Instructions for the task: Leave the pictures aside and copy all the data exactly.
(Provided records Opens)
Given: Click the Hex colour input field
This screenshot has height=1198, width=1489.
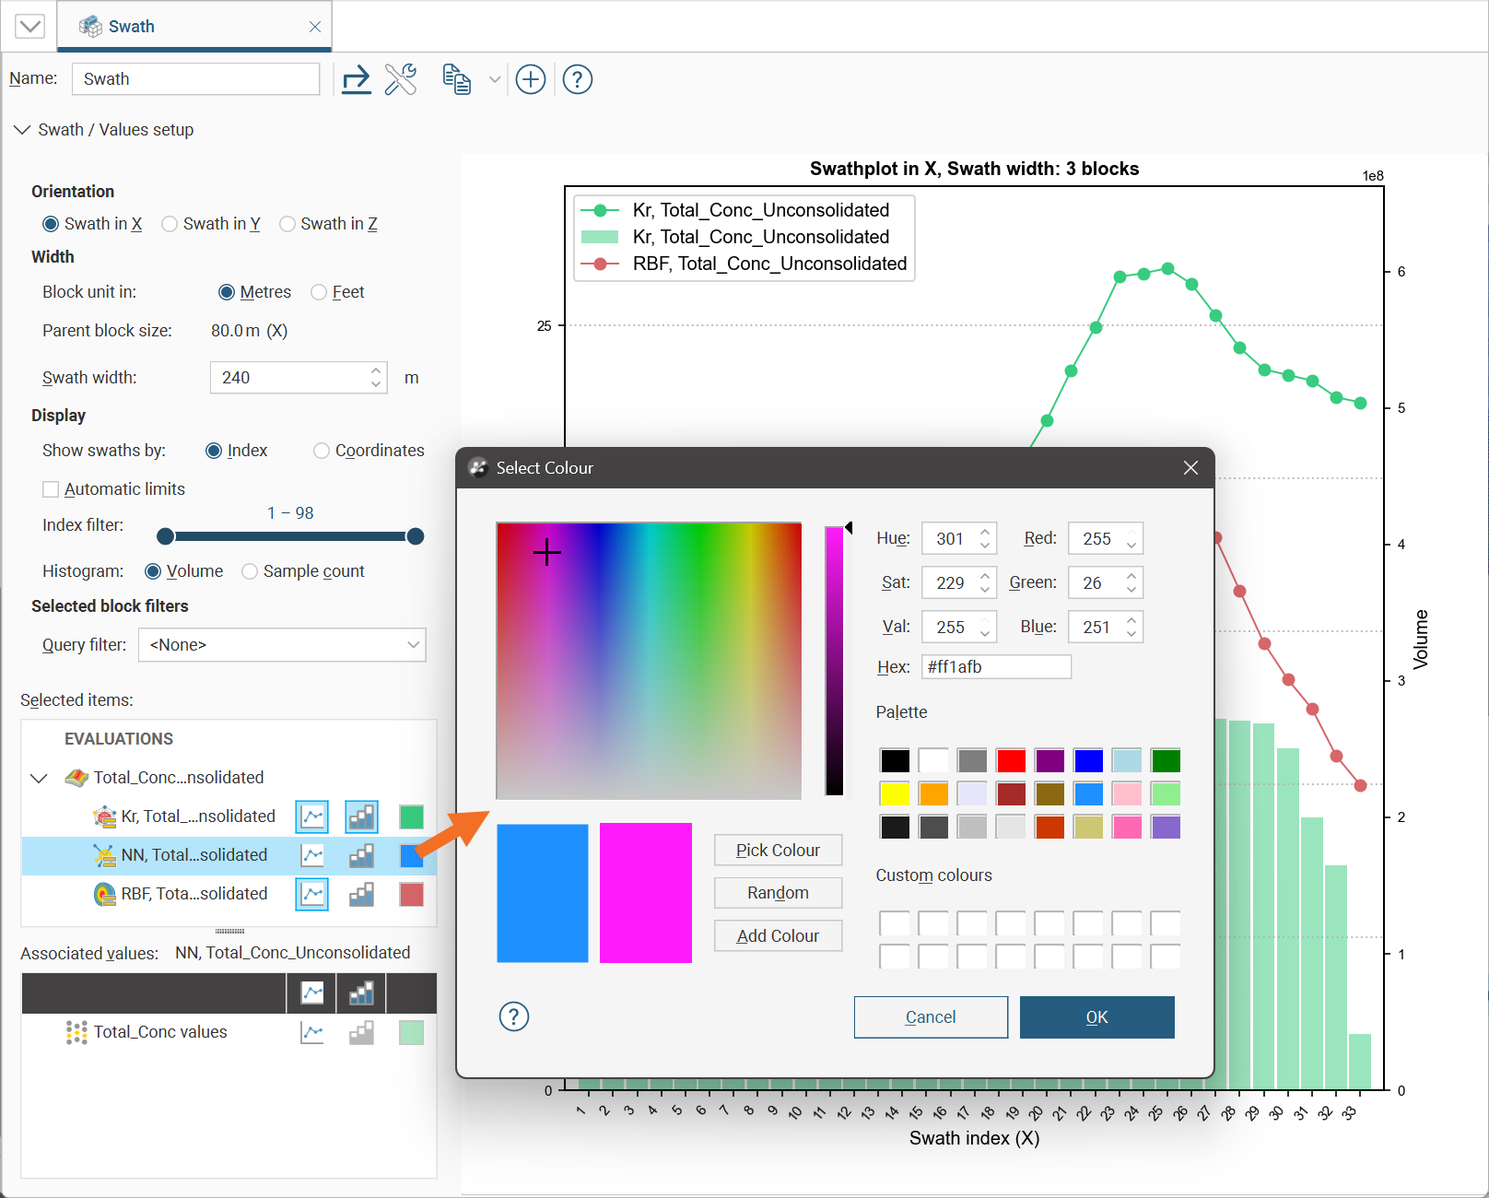Looking at the screenshot, I should coord(996,667).
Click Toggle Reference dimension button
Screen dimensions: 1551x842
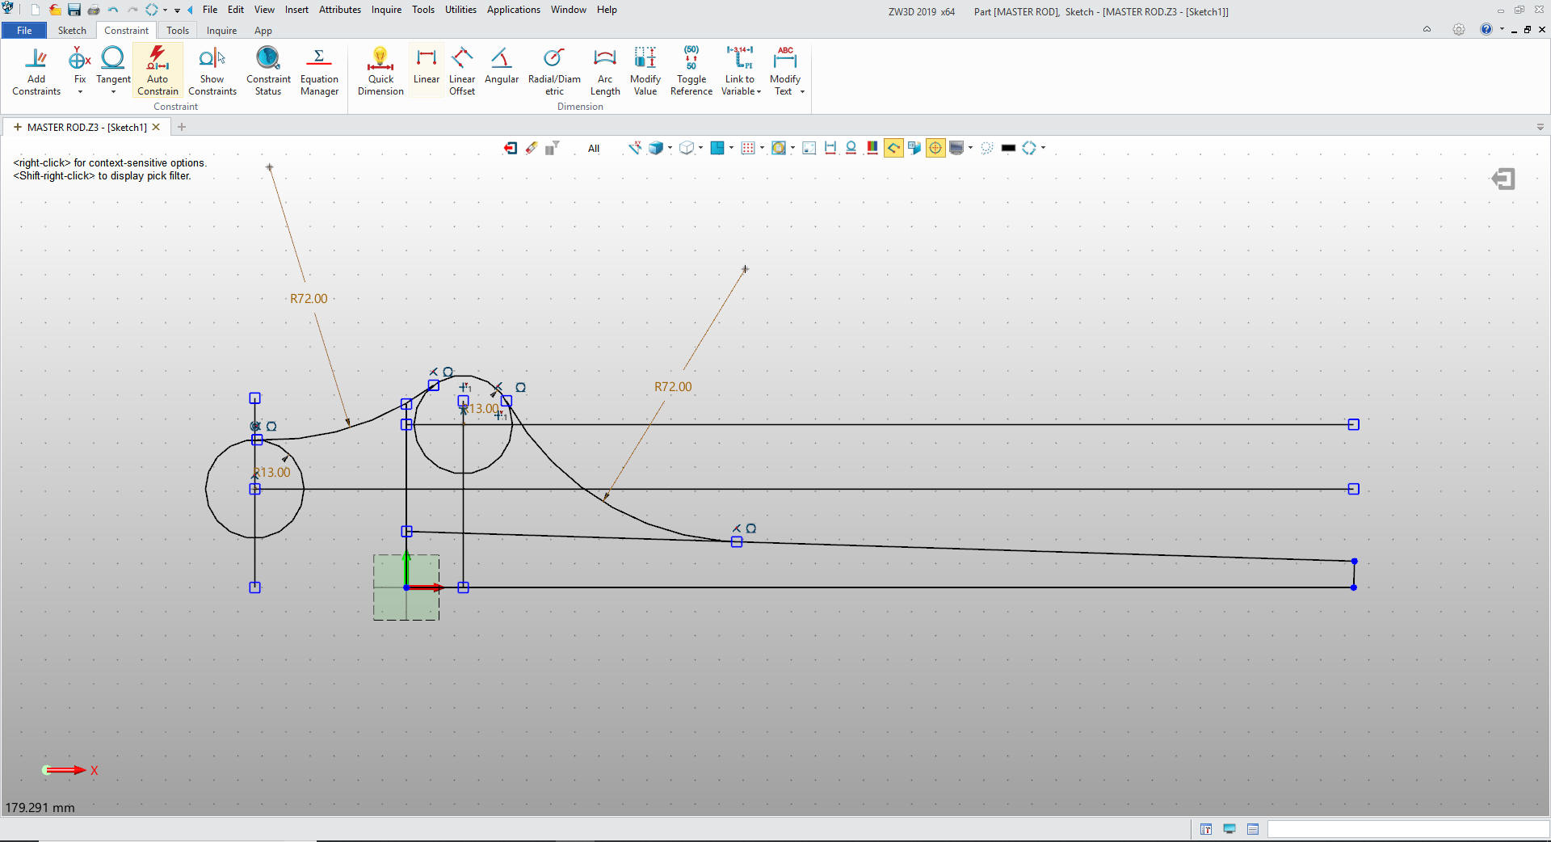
(Provided records Closes)
Completed task:
Given: Click the Hex colour input field
This screenshot has height=1198, width=1489.
Looking at the screenshot, I should coord(996,667).
Click Toggle Reference dimension button
Screen dimensions: 1551x842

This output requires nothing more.